Defendants argue that the Plaintiffs were not injured by the mail fraud because they did not attend the unaccredited schools. However, misrepresentation of the accreditation status of those two schools was essential to the Defendants' being able to participate in the federal programs at all their schools, including the Laredo school. Without that misrepresentation to the government, the mail fraud scheme would not have worked. Moreover, the overall scheme to defraud also involved the use of the mails to send Plaintiffs' applications to the government and lenders, and to send the Plaintiffs' student monies to Defendants. The scheme would not have been as fruitful to the Defendants if the victims were only those students at the two unaccredited schools. In the instant case, the harm to the Plaintiffs flows not from any one of the mail fraud acts but from all of them. The proposition that the Plaintiffs' injury (indebtedness, lost personal investment, and lost refunds) flows from the various predicate acts of mail fraud, which had as its purpose to defraud the Plaintiff students of federal assistance money, is not so "far beyond the pale of rational causation" as to negate plaintiffs' standing. National Enterprises, 847 F.2d at 254. Unlike the injuries suffered in National Enterprises, the Plaintiffs' injuries in this case were not caused by "the remote corrupt acts of a virtual stranger ... to [the] relationship." Id. In this case, Defendants had to work closely with the Plaintiffs and had to manipulate their actions in order for the scheme to succeed. *365 If true, the Plaintiffs' allegations show that the Defendants successfully used the Plaintiffs, defrauded them of benefits which they should have received, and saddled them with debt. Despite this, Defendants argue that Plaintiffs' injuries could not have flowed from the Defendants' execution of their scheme. This argument must be rejected. Plaintiffs have standing.

Defendants also argue that Plaintiffs have not alleged the requisite two acts of racketeering activity necessary to establish a pattern of racketeering activity.
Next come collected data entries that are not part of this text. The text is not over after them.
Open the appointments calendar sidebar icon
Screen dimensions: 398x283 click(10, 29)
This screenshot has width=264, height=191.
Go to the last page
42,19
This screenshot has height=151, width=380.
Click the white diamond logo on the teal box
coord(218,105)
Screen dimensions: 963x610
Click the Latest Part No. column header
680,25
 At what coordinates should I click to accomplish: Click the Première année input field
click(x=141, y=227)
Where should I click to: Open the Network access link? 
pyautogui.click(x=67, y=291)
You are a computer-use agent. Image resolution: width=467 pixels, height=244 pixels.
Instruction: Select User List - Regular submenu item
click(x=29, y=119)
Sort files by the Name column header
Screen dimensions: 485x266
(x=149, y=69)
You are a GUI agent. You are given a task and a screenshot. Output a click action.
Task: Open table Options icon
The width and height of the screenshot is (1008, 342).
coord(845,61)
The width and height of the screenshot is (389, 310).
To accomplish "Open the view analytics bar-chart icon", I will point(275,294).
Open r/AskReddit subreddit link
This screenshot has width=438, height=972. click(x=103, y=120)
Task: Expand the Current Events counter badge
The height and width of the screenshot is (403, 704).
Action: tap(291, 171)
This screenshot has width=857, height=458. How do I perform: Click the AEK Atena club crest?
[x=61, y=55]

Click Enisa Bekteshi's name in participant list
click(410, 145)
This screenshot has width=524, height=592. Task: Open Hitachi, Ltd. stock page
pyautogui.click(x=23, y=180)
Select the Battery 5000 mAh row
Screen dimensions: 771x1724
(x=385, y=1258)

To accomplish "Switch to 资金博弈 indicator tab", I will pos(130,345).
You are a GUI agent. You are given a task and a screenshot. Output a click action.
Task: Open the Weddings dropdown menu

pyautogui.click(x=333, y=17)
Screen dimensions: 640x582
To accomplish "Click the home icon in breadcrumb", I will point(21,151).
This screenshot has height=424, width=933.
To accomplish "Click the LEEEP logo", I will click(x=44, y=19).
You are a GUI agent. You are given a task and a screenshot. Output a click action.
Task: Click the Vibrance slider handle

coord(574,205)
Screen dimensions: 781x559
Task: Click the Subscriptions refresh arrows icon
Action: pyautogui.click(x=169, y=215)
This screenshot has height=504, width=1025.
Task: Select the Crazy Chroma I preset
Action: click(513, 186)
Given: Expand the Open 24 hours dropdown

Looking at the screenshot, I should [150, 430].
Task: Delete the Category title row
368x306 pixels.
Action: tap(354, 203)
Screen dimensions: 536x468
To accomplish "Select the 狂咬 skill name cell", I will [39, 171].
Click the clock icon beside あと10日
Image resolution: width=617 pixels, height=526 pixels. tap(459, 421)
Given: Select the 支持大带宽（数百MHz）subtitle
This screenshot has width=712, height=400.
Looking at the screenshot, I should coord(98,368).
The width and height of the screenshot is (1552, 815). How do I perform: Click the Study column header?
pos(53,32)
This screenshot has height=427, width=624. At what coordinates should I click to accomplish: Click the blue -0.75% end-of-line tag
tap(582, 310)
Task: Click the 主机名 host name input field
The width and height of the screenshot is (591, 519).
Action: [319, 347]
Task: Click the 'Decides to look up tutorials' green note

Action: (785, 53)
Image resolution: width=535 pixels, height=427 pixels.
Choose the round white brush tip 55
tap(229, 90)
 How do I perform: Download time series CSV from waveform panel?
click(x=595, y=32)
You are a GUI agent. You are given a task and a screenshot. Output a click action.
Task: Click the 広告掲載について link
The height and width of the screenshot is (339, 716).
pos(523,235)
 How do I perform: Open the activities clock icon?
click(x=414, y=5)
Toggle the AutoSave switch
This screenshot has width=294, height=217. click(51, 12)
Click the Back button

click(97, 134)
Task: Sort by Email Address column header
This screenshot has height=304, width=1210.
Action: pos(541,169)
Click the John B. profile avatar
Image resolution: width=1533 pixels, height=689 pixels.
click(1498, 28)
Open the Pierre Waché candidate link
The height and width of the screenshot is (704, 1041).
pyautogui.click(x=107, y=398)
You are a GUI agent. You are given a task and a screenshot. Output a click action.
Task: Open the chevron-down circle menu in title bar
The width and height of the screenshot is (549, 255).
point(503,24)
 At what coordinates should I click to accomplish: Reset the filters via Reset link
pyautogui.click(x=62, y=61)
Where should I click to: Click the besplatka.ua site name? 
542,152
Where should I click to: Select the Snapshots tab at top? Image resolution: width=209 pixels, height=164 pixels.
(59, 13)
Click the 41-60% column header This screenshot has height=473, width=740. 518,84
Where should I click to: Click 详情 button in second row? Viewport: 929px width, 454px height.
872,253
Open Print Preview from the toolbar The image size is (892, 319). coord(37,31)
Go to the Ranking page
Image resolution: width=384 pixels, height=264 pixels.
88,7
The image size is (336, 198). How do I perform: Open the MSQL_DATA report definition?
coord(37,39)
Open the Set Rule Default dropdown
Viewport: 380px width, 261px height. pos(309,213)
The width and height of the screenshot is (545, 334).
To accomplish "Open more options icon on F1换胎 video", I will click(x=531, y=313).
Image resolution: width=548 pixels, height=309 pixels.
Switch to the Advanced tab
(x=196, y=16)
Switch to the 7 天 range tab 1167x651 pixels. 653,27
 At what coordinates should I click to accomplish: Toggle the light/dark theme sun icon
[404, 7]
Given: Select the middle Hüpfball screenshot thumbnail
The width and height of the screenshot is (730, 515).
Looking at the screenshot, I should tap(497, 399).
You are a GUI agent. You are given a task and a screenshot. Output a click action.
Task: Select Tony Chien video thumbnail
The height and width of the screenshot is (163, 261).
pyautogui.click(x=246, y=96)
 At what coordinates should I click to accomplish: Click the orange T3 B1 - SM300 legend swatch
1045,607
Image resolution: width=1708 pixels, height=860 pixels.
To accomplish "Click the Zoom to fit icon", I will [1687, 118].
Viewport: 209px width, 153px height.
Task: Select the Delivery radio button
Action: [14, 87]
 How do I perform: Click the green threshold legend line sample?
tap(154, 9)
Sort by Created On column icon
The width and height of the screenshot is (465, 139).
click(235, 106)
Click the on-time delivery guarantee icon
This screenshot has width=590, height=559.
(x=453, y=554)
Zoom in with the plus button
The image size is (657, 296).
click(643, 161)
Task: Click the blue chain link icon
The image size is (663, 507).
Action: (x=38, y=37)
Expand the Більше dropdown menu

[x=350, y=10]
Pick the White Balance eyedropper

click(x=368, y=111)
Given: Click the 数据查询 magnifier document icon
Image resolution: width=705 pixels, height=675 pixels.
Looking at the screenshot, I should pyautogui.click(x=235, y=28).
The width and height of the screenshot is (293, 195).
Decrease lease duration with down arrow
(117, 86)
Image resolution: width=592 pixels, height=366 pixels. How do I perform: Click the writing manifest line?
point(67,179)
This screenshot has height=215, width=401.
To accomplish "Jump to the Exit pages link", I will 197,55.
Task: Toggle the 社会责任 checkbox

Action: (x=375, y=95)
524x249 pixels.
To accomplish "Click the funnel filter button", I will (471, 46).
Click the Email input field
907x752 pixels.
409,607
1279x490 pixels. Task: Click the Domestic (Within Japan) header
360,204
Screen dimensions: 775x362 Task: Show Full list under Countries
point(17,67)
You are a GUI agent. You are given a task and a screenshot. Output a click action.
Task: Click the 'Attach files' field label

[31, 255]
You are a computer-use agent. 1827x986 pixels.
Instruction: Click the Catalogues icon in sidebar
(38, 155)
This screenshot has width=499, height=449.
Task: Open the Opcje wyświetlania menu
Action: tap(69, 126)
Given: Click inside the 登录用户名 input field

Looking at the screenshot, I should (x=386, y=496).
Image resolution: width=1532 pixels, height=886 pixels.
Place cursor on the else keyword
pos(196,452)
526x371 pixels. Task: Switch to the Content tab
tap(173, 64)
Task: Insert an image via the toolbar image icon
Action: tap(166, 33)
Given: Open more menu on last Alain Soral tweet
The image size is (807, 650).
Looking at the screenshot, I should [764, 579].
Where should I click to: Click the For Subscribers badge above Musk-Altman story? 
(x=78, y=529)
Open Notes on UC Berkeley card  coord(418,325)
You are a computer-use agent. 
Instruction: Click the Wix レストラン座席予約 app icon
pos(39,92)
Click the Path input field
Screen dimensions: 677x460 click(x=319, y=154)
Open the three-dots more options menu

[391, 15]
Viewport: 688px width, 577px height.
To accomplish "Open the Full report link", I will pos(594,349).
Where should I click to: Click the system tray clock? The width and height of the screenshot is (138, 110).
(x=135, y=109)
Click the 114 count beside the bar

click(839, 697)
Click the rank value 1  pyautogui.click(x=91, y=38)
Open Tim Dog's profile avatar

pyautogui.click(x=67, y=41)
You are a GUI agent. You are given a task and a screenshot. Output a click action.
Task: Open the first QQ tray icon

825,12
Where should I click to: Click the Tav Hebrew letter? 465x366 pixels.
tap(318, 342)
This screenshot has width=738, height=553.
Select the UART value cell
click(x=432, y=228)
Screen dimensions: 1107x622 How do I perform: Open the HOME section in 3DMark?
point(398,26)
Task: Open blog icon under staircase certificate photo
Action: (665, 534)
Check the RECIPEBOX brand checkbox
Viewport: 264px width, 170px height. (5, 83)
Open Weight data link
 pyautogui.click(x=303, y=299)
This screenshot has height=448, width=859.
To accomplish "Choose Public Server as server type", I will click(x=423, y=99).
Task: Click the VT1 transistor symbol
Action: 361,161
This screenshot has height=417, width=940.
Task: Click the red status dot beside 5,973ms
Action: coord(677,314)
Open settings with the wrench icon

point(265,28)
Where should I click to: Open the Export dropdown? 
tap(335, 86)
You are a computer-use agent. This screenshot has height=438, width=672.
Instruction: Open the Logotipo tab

Defendants argue that there was only one activity pleaded the "procuring of funds for the schools." However, the Defendants' argument "invites unwarranted escape from RICO by a semantical game of generalizing the legal objective, such as ... suggesting that a series of drug transactions are only part of the single offense of drug distribution.... Such a generalized objective is indistinguishable from the very criminal enterprise the act was plainly intended to reach." Montesano v. Seafirst Commercial Corp., 818 F.2d 423, 426 (5th Cir.1987). Under the law of this circuit, two acts of mail fraud related to a single business transaction may constitute a pattern of racketeering activity. R.A.G.S. Couture, 774 F.2d at 1355. Plaintiffs have alleged numerous acts of mail fraud by the Defendants, including the mailing of applications for student monies on behalf of Plaintiffs and the receiving of money intended to pay for the Plaintiffs' educational needs. Moreover, the Plaintiffs have alleged facts to show that Defendants constituted an enterprise which functioned as a "continuing unit," and "posed a continuous threat." Delta Truck & Tractor, Inc. v. J.I. Case Co., 855 F.2d 241 (5th Cir. Sept. 20, 1988). This enterprise lasted for two years and cannot be characterized as "one that briefly flourishes and fades." Id. The Plaintiffs have alleged sufficient facts to show a pattern of racketeering activity in addition to showing standing. Therefore Defendants' motion to dismiss is DENIED.

NOTES

[1] To maximize enrollment at their schools, Defendants made extravagant promises to prospective students and recruited them at places such as the Welfare Office, bus stops, and grocery and convenience stores. Defendants allegedly paid prospective students for successful referrals and helped students cheat on the entrance exam.